The fertilizer squeeze

The earlier predictions for supply and application equipment shortages have come true in places. Guidance on how to respond has been given by advisors, but weather and equipment problems affect our ability to respond. Getting the fertilizer applied first and then planting the field is the preferred plan. If the planting date is getting later, and the optimum yield potential window is closing, and no fertilizer has been applied, then the order may have to change. Then the questions about application equipment and form of fertilizer are available should be dealt with as early as possible. Will that be the case in parts of the cornbelt this season? Does someone in your area have a high clearance rig equipped with Y-drops that does custom work?

Alfalfa needs

In the southern regions in the Midwest the alfalfa weevil larvae are appearing and feeding on the foliage already. Be scouting your acres as the value of alfalfa hay is very high this year. It may be the year to put out new seeding if it fits your operation and market potential

Soybean seeding rates

The issue of seeding rates of soybeans has constantly been discussed over the years. Their ability to compensate for gaps in the stand is recognized, so as seed and seed treatment costs have escalated the profit potential for lower seeding rates is worth looking at.

The curveball or outlier producer who illustrates this discussion best is Jimmy Fredricks of Rulo, Neb who bested Kip’s irrigated record of 153 Bu/A with a 2017 yield of 163 Bu/A. What was surprising was his seeding rates that were as low as 50,000 seeds per acre. As expected his production stories did not make it into many media publications because no seed company wants him as their poster farmer since he is only planting about half the seed count most bean growers do.

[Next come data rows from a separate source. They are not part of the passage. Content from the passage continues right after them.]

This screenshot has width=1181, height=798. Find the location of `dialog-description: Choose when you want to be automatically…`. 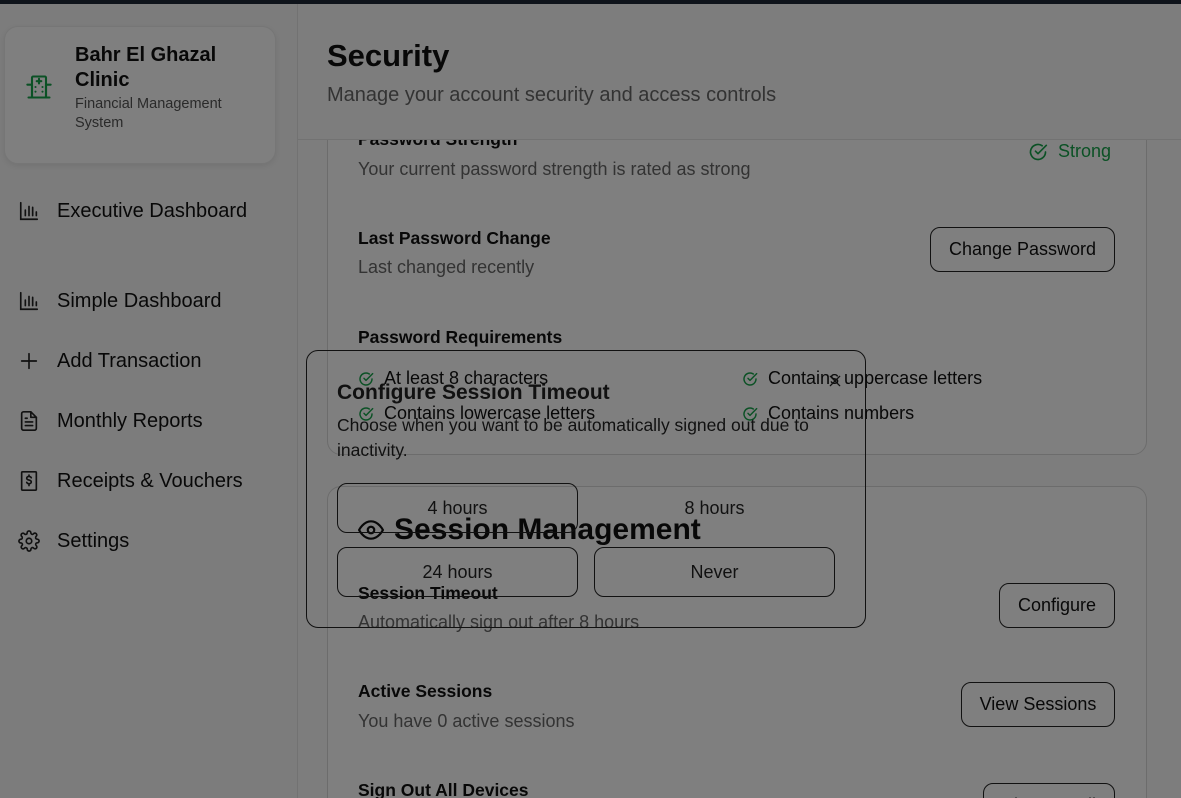

dialog-description: Choose when you want to be automatically… is located at coordinates (573, 438). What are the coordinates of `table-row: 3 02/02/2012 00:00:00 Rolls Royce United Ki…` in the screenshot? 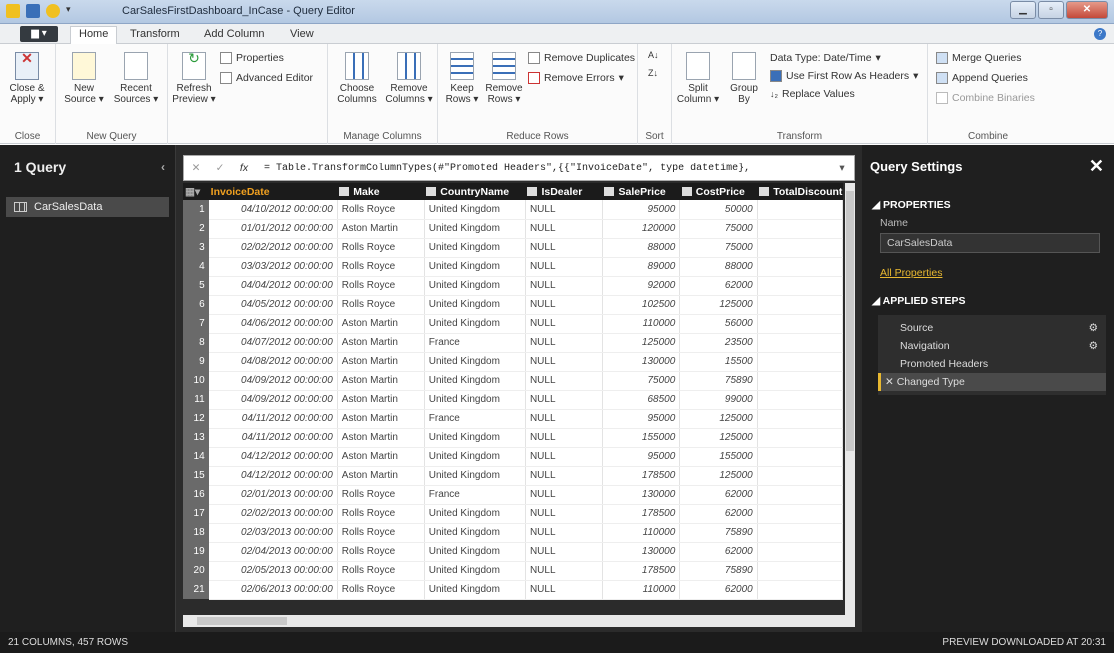 It's located at (513, 248). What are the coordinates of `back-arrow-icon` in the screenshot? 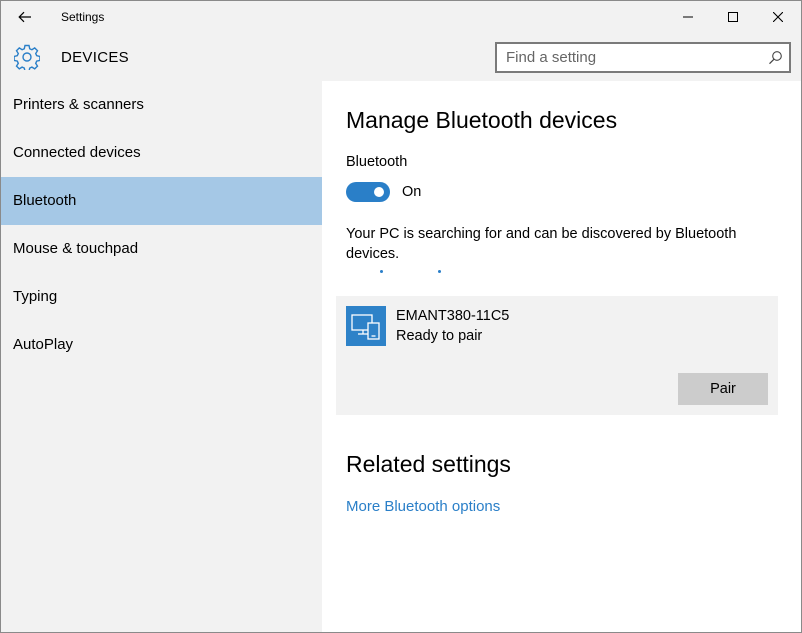 It's located at (24, 17).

Mark Terpstra of Mark Seeds, of Perry, used to have a nursery where he only left one variety and plant every four feet, allowing it to express its genetic ability maximizing its branch number.

There are genetic influencers that help determine this. Wide plant spacing allows greater blue light penetration into the canopy. The plant cells use a process that may be called blue light crystallography, where they created more branching. We also see determinant varieties, as they used to grow 100 percent of the fields in South America, form one or two racemes at each node, with each having the potential to form 26 flowers and pods.

Many of the new varieties began to show this trait two to three years ago. The other method of increasing branch number is to trip the plants’ hormone balance to being cytokine dominant. This hormone can be applied via the application of artificially produced products or the application of bacteria that are cytokine over-producers. That’s the optimum method that can be applied to any of your commonly available and grown varieties. Combined with earlier planting, yield potentials have been increased.

May the sun shine on your fields and allow you to get your spring field work done.